Avoiding the pools of light thrown by the overhead streetlights, Ukiah moved wolf-silent toward Ventilation Building Six. It was larger than he had expected—on the photo it had been a small square smudge beside a rectangle of water. In truth, it was built on a giant's scale, several stories high with truck-sized doors. Despite its utilitarian function, an effort had been made to make it pretty. The air shafts rising like chimneys from the roof had been stylized into wedges and tipped with something that gleamed with reflected light.

He sensed something wrong with the building and stilled. He stood downwind, in a heavy flow of hot fumes, as if one huge engine were pouring out its exhaust, and caught the scent of blood. Stalking forward, smothering down a growl, he found a human-sized door ajar. Leads bypassed the security sensors in the door's sill, and just inside a night watchman was sprawled out dead—the source of the blood.

The cult was already in the building.

They'd left the guard's gun in its holster. Ukiah crept forward and slid it out.

At the slight noise, the prickle of Ontongard brushed over him.

"What are you doing here?" a voice asked, coming out of the darkness.
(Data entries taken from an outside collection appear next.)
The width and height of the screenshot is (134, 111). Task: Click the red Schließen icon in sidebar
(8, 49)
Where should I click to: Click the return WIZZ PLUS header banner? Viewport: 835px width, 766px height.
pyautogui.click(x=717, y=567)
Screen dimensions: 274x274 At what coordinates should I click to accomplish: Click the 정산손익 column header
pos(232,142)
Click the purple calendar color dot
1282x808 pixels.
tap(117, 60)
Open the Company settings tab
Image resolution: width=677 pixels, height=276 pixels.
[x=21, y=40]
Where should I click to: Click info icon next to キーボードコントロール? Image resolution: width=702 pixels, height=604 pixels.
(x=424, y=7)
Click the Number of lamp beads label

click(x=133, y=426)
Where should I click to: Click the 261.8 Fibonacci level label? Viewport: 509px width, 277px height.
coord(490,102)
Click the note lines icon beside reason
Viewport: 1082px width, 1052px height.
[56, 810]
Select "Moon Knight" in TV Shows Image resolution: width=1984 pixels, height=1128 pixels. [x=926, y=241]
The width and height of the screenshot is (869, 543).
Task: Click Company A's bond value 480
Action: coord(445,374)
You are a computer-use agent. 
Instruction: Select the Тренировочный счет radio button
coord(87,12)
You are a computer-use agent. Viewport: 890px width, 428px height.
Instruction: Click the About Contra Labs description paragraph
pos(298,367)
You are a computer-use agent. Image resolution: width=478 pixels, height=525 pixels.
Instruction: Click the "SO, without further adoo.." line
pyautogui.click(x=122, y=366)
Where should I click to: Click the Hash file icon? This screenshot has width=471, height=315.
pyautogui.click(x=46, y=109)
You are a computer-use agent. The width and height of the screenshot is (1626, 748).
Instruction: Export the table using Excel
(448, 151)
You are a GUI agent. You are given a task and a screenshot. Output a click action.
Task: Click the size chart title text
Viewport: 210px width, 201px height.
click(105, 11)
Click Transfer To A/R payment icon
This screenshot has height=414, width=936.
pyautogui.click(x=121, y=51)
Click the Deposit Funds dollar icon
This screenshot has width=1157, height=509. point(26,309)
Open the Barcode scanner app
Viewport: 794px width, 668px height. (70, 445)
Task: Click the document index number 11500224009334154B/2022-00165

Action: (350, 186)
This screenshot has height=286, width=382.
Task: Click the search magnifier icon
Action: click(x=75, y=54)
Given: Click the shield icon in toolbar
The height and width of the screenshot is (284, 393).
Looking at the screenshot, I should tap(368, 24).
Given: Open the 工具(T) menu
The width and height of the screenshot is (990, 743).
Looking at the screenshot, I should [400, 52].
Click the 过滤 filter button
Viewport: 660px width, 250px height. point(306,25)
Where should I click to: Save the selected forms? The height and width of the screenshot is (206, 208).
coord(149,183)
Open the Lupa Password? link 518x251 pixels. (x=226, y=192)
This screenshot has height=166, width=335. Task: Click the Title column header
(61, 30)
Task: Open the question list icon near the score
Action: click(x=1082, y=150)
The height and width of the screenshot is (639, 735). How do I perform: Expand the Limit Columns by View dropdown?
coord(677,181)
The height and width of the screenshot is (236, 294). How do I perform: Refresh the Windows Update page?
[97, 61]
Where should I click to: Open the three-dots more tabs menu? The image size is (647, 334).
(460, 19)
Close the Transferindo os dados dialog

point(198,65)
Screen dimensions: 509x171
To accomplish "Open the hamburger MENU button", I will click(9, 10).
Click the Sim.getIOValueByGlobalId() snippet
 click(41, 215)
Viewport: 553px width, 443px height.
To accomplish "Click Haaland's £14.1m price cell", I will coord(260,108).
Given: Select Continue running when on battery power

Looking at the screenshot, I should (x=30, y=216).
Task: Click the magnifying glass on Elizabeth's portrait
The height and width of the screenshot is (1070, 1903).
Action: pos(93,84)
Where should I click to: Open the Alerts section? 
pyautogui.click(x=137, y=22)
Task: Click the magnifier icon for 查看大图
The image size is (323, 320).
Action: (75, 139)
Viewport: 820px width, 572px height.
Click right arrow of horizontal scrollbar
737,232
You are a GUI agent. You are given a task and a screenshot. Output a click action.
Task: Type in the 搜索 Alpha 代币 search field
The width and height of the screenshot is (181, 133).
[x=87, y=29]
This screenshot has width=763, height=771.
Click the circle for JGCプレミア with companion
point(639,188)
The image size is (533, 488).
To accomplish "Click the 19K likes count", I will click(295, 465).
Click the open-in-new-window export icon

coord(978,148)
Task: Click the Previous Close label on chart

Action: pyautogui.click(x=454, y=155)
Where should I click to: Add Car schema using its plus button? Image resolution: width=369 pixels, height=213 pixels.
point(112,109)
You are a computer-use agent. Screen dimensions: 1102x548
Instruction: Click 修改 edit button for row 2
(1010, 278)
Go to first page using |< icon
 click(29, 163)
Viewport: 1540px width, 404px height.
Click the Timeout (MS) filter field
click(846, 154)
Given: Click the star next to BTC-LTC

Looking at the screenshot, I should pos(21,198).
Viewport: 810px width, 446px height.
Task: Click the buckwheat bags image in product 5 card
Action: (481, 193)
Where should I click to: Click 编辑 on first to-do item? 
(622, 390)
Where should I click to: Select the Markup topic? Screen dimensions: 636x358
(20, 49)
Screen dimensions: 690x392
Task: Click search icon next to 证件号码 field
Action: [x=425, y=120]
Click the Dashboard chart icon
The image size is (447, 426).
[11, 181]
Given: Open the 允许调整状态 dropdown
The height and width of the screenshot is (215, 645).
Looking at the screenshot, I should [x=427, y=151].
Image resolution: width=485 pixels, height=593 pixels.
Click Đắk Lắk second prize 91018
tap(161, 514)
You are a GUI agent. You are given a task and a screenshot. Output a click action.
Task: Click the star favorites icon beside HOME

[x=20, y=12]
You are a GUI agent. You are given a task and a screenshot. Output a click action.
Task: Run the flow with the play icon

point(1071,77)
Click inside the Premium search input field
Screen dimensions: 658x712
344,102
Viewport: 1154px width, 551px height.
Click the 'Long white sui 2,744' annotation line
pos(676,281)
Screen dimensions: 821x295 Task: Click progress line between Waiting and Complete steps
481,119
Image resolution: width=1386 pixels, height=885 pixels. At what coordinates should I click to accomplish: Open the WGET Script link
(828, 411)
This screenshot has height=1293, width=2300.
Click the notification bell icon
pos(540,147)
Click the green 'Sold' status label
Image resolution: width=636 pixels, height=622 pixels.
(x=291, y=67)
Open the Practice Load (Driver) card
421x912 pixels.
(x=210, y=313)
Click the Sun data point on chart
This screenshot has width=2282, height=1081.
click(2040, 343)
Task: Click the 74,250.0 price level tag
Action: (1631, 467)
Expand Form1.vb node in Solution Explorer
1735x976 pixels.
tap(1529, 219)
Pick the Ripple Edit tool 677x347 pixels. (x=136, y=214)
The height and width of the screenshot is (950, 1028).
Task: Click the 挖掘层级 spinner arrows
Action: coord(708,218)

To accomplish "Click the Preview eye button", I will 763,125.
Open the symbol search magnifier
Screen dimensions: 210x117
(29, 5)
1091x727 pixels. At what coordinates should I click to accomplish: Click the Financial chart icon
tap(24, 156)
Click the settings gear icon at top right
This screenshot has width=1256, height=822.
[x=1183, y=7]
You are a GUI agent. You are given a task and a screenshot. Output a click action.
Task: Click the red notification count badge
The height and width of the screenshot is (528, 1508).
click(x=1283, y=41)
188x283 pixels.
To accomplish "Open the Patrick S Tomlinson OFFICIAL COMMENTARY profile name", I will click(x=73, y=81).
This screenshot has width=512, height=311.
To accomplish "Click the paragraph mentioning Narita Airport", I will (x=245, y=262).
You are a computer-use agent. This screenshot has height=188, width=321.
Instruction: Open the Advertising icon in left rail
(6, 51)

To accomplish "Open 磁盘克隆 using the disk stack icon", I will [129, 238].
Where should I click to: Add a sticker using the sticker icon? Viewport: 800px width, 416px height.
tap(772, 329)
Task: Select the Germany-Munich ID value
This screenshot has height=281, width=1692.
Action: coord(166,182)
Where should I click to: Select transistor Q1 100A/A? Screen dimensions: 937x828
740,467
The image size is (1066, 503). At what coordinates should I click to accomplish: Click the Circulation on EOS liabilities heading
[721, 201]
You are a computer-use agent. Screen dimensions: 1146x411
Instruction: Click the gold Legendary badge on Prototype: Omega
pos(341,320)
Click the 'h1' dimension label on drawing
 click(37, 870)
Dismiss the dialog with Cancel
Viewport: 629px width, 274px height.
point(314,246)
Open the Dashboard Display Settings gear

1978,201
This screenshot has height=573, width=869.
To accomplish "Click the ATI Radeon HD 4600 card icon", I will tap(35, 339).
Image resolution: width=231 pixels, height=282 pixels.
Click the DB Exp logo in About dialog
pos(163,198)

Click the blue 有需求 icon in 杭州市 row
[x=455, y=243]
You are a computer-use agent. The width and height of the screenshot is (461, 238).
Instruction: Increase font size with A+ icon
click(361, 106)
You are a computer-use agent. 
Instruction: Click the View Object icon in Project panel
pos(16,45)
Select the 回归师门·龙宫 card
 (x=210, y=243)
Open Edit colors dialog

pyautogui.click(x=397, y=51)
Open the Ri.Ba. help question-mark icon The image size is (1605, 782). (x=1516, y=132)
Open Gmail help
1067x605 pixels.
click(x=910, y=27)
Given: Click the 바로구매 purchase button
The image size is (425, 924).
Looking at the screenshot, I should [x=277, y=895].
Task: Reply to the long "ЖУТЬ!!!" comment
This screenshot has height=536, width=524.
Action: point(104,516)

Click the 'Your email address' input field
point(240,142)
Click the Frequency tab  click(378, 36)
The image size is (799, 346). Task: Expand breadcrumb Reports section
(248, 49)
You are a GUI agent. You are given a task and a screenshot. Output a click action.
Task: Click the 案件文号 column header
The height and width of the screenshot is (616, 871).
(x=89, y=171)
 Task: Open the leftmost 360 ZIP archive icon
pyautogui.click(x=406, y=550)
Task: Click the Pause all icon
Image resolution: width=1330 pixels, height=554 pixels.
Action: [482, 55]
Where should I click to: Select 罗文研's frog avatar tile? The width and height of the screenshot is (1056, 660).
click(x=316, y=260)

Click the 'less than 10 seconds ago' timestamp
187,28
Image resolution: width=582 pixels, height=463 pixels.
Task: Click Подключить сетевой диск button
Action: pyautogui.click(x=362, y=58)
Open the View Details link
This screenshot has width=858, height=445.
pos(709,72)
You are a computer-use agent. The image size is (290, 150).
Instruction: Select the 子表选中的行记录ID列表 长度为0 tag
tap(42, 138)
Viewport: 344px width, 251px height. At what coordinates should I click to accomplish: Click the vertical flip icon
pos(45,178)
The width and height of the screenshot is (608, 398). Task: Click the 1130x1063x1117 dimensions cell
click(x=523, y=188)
Ukiah recognized Ice's voice, though it sounded raspy and hoarse. He reached out and felt Ice, his scent mixed with sickness and Hex's reek. Parts of Ice were still human, but the rest pushed against Ukiah's senses like sandpaper. Ice was becoming a Get.

Ukiah growled low.

"What are you doing here?" Ice asked again. He staggered down the passage, hand on the wall, sweat pouring from him. "You haven't come to stop it?"

"You're infected."

"Yes." Ice licked his lips. "Evil is inside of me, crowding me out. I'm barely here. I'm barely me."

Ukiah could sense the Ontongard presence growing inside of Ice's body, a coil of hate. "I know."

"You must have power over the evil. I can feel how much he hates you. Can you save me?"

"No." There was a machine that could reverse the process, but it was on the West Coast; Ice would be a Get long before they could bring him to it. "Where is Hu-ae?"

"We sold it to John Daggit—the philistine—for access keys to this building." Ice dismissed Daggit with a wave of his hand. "He's making arrangements to move it and what's left of our inventory out of our warehouse on Summer Street. God rest his soul."

"He's dead?"

"Hmm." Ice pursed his lips together, thinking. "By now, probably. I had to use him as a distraction for the evil. We'd set up Loo-ae on a remote, so we'd have a chance to be clear of it when it started up. A running start. The demons—the Ontongard—caught us at the docks. Everyone else is dead, some with cleaner deaths than others. They knew we stole the Ae." He pressed fingertips to his forehead. "They started to rummage through my mind, trying to discover what we'd done with the Ae, so I gave them Daggit and Hu-ae to save Loo-ae." He laughed softly. "Hu-ae. Loo-ae. Listen to me. I'm using their real names."

Ice had made a small gesture to the shadows beside him. Ukiah looked and with a start recognized Loo-ae beside the huge bulk of a giant ventilation fan. A hole had been arc-welded into the metal sheeting of the ductwork, and the Loo-ae's exit chute was duct-taped into the air shaft.

"You can't use Loo-ae to stop them."

"I rekeyed it." He lifted his left hand and showed off the bloody stump of a pinkie, already trying to grow back. "I managed to slice off some of the evil and used Loo-ae to change it from your genetic key."

So they had taken one of his mice to program Loo-ae.